Six années de baisse des prix obligataires, donc de hausse des taux longs, marquent une rupture profonde pour les investisseurs habitués à plusieurs décennies de désinflation. Ce mouvement n’est pas un simple accident : il traduit un changement de régime, né du choc du COVID, de la crise énergétique, puis prolongé par la dégradation des finances publiques.

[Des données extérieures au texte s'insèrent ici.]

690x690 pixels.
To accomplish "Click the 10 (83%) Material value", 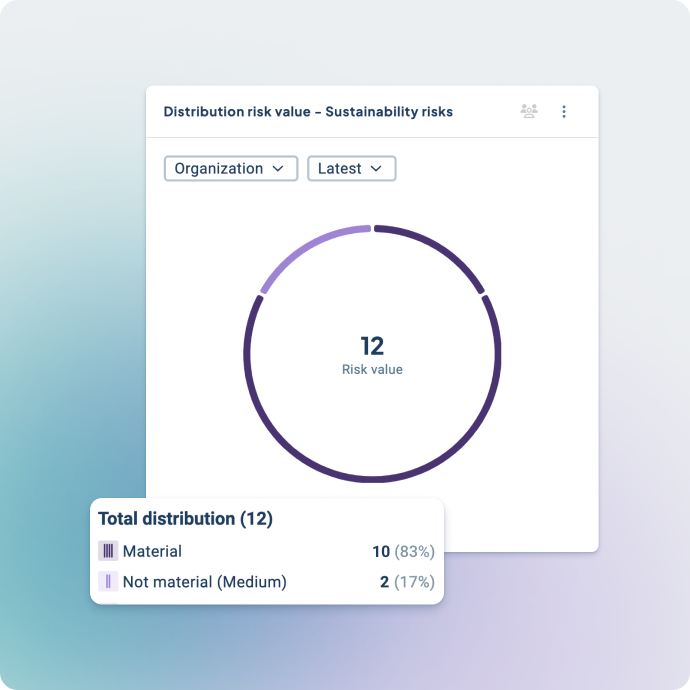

L’inflation, d’abord jugée transitoire, s’est installée à un niveau plus élevé. Dans le même temps, la hausse des taux renchérit le coût de la dette publique. Plus les États doivent refinancer cher, plus ils émettent, plus l’offre d’obligations augmente, et plus les taux longs restent sous pression. Le marché obligataire entre ainsi dans une logique où les banques centrales ne contrôlent plus seules la trajectoire des taux.

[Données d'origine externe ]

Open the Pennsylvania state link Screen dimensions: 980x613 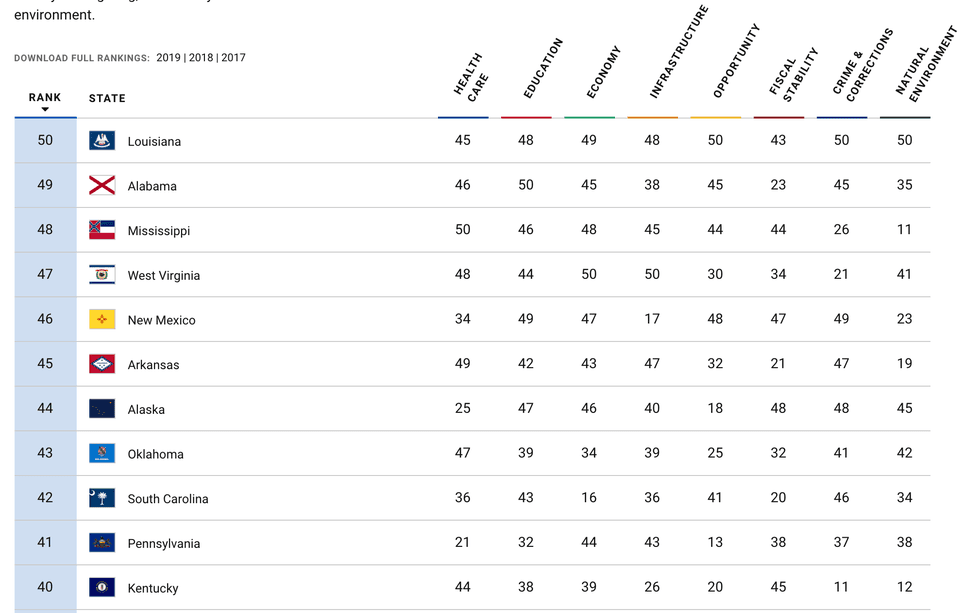(163, 543)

Le débat reste ouvert. D’un côté, les déficits publics, la démondialisation, la transition énergétique et les tensions géopolitiques plaident pour une inflation durablement plus élevée. De l’autre, l’intelligence artificielle, le vieillissement démographique, la surcapacité industrielle chinoise et la concurrence numérique peuvent exercer des forces désinflationnistes puissantes.

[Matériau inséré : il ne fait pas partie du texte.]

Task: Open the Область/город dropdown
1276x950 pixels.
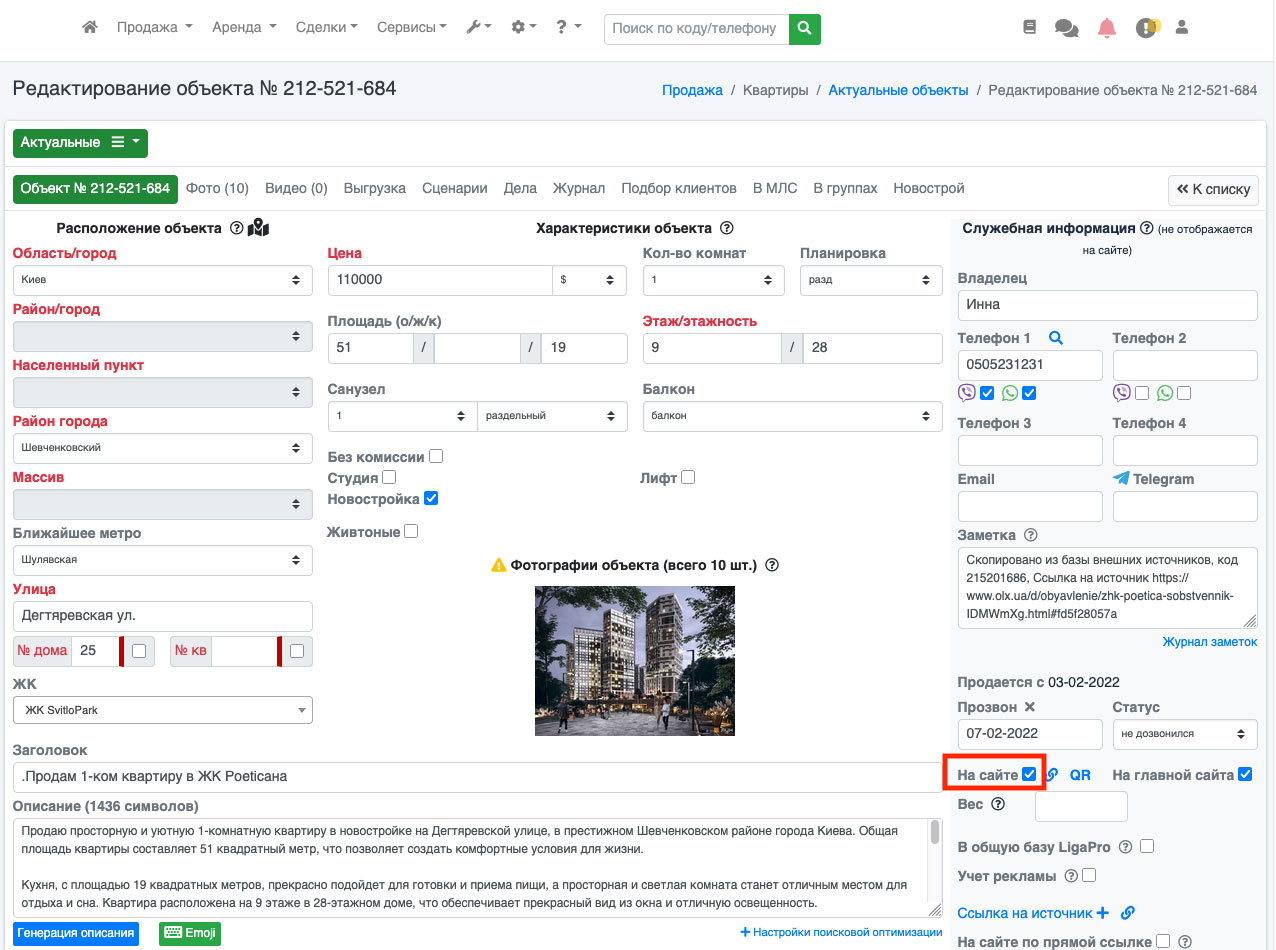Action: coord(162,280)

Comme aucun scénario ne s’impose clairement, les biais comportementaux prennent le relais. Beaucoup d’investisseurs restent ancrés dans le monde d’avant : celui où les taux finissaient toujours par baisser et où les obligations souveraines étaient perçues comme l’actif sans risque par excellence. Le biais de récence, le biais de normalité et l’aversion à la perte incitent ainsi à conserver des positions obligataires en espérant un retour à la situation pré-2022.

C’est précisément ce qui peut rendre l’ajustement brutal. Un marché peut longtemps sembler stable, puis se réajuster violemment lorsqu’un catalyseur apparaît : surprise inflationniste, dérapage budgétaire ou choc géopolitique.

Pour l’épargnant, la conclusion est claire : l’obligation n’est plus automatiquement l’actif sans risque qu’elle a longtemps été. Le risque n’est plus seulement le défaut, mais aussi la perte de pouvoir d’achat. Et l’allocation traditionnelle 60/40 doit être repensée, car actions et obligations ne se protègent plus toujours mutuellement lorsque l’inflation redevient le facteur dominant.

Le principal danger, aujourd’hui, est donc de continuer à raisonner avec les réflexes du monde d’avant.